═════ Stored data ═════

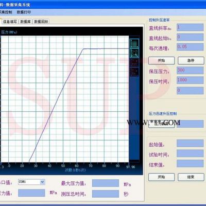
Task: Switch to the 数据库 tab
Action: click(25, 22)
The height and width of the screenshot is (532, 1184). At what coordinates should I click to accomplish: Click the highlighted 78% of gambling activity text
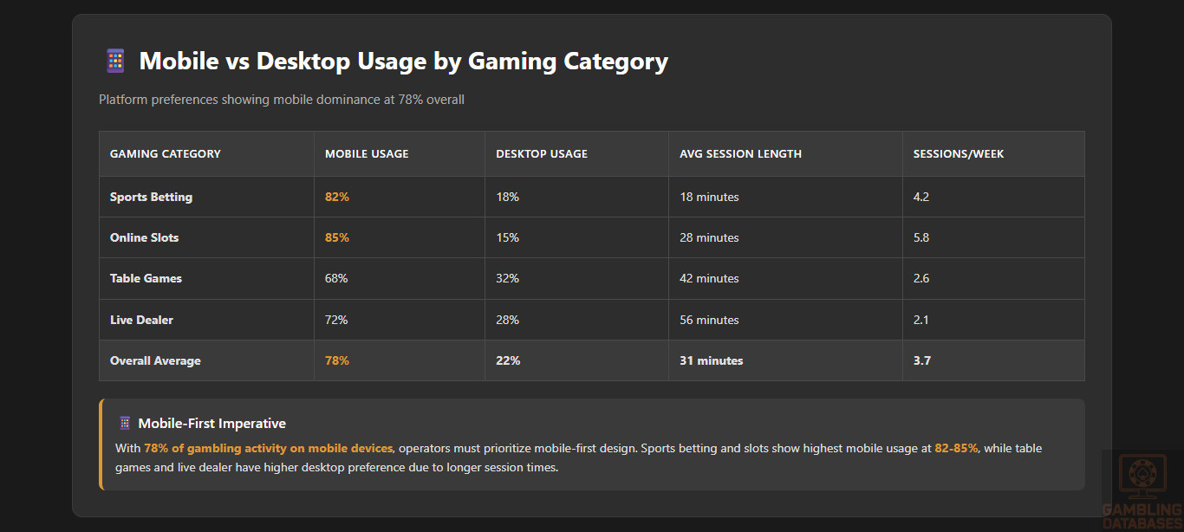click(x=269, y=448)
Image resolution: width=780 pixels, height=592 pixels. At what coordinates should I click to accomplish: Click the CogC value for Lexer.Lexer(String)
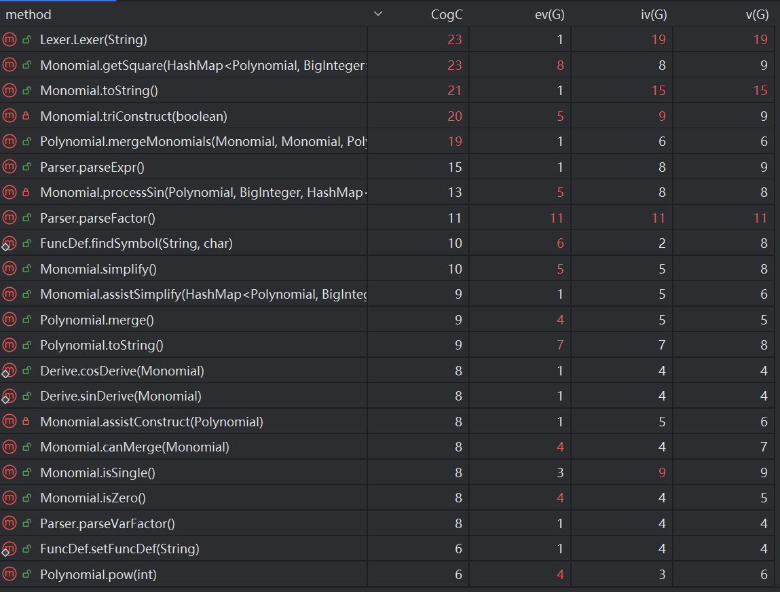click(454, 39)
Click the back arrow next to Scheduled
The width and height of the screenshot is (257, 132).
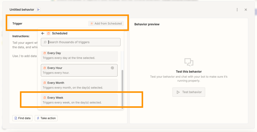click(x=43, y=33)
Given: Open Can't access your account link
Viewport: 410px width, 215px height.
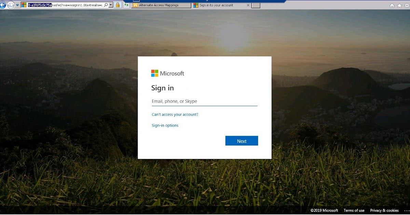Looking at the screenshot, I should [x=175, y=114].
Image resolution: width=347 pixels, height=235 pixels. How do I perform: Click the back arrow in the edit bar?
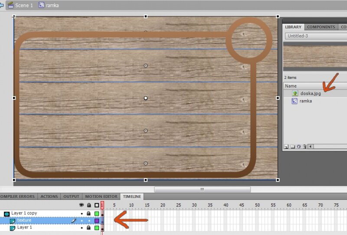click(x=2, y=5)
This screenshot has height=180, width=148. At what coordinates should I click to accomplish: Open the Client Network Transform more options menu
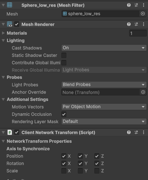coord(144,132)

═════
═════ Stored data ═════

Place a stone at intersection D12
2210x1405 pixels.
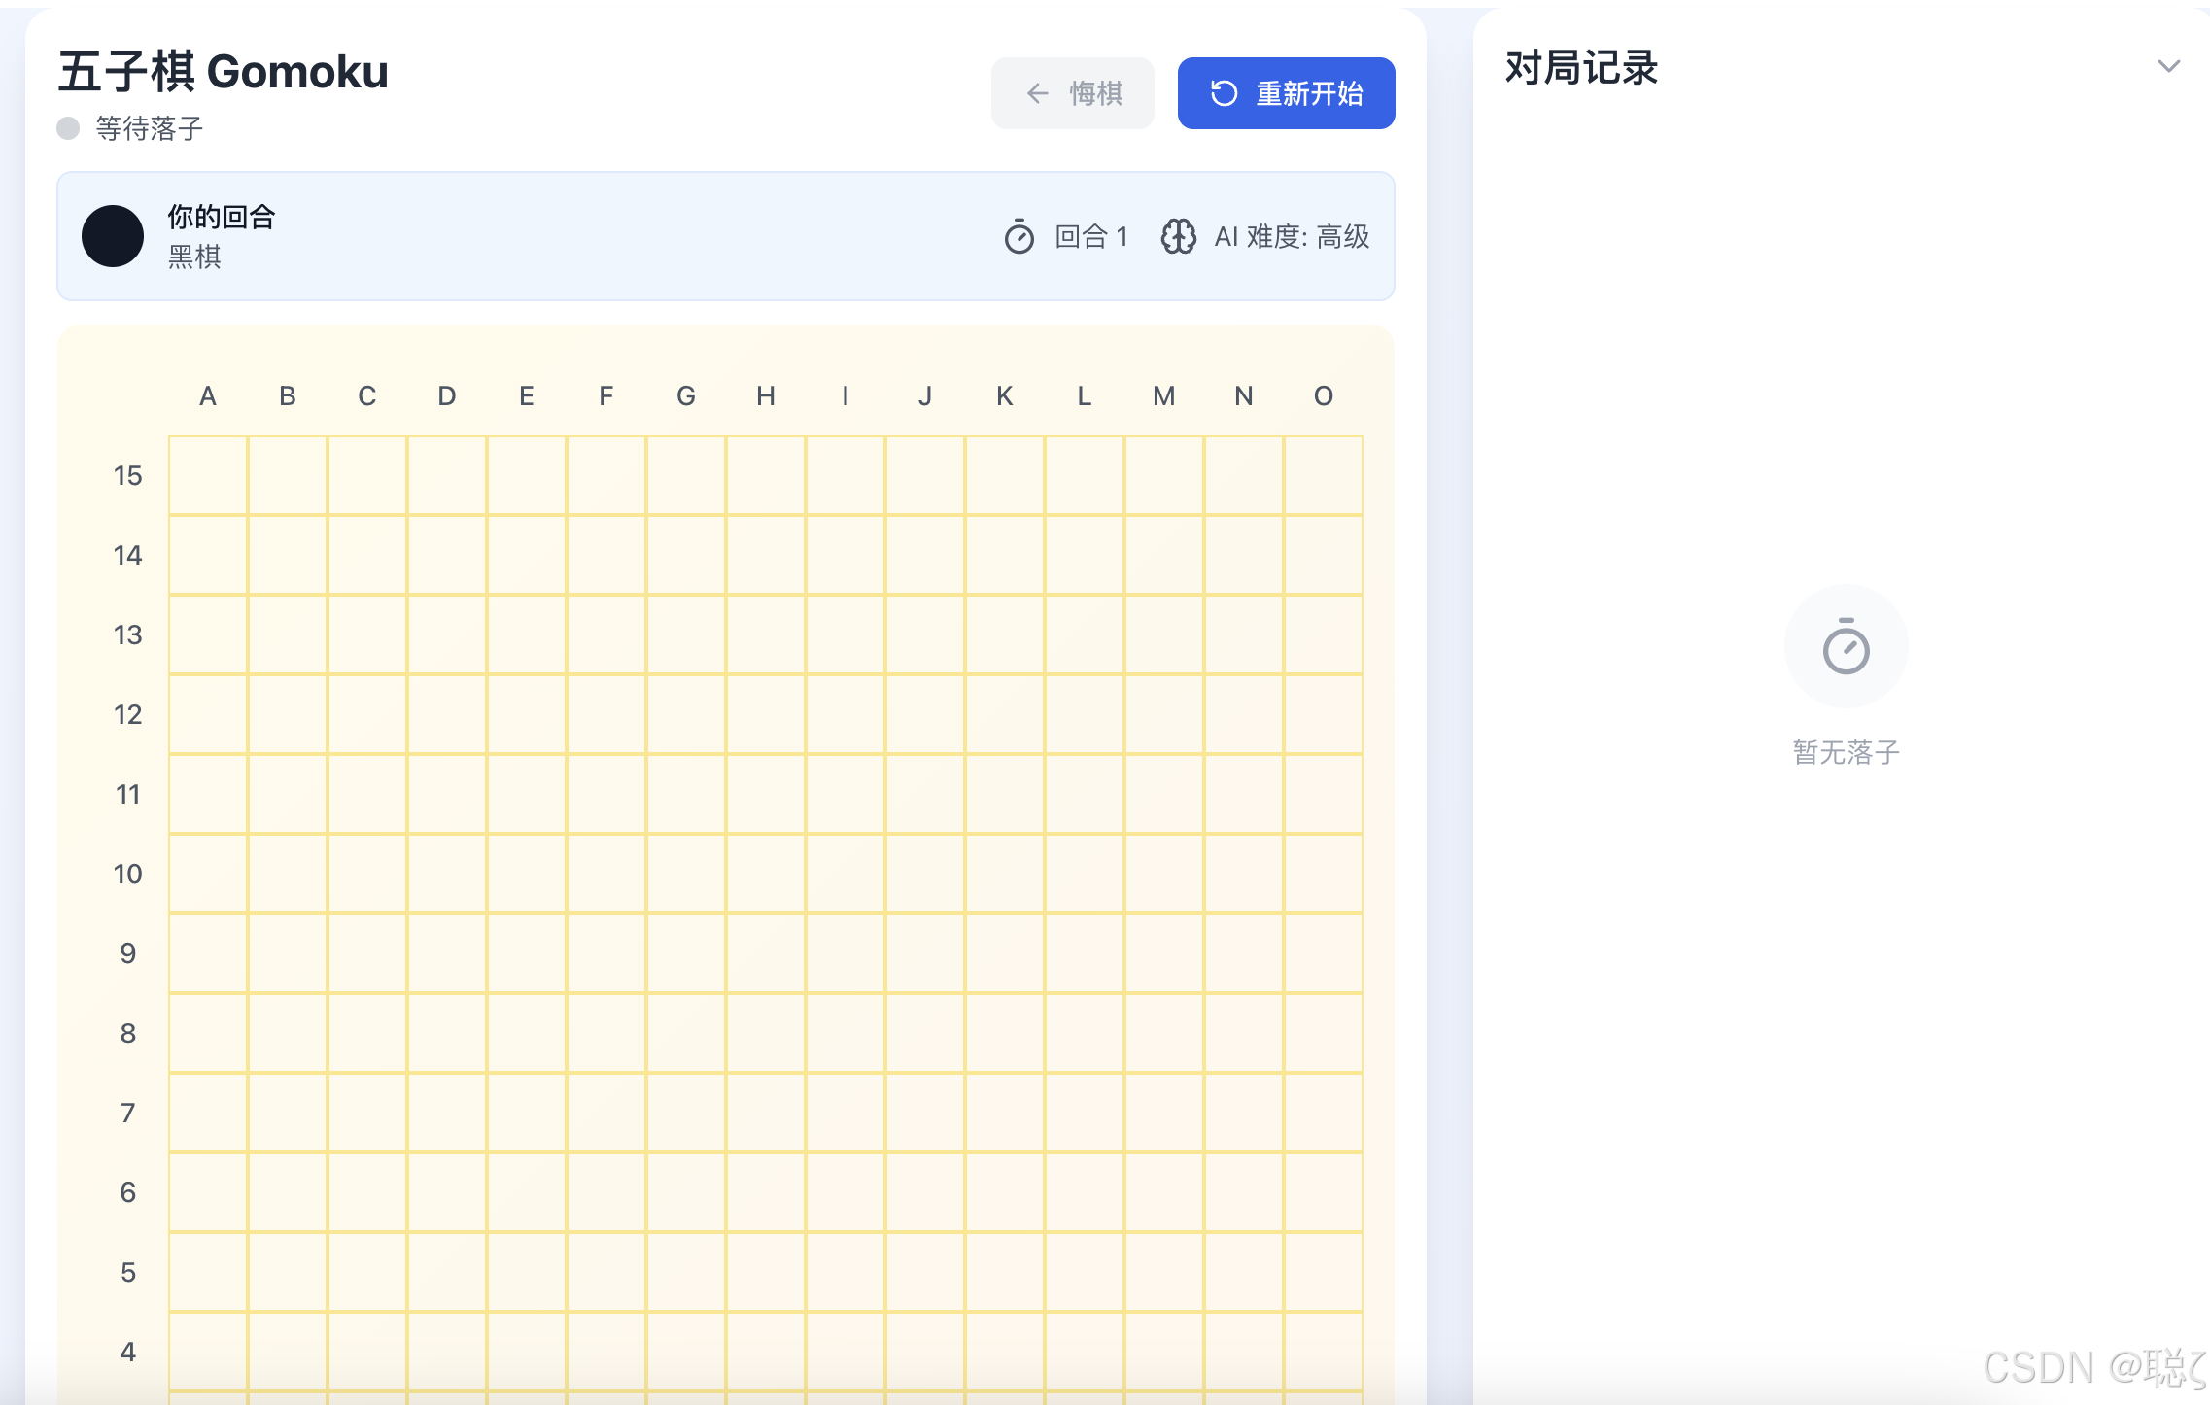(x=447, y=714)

═════

--- Your objective ---
Copy out every line between the lines holding "The height and" and "click(x=43, y=33)", inclusive, leaving the requests as they are but multiplying each click coordinate in the answers by 1.7 and rounding to whole numbers, with halves rounded up. Omit the pictures.

--- Task answer ---
The height and width of the screenshot is (532, 1184). At what coordinates should I click to accomplish: Click the highlighted 78% of gambling activity text
click(x=457, y=762)
Image resolution: width=780 pixels, height=592 pixels. At what coordinates should I click to accomplish: Click the CogC value for Lexer.Lexer(String)
click(772, 66)
Click the back arrow next to Scheduled
The width and height of the screenshot is (257, 132).
click(x=73, y=56)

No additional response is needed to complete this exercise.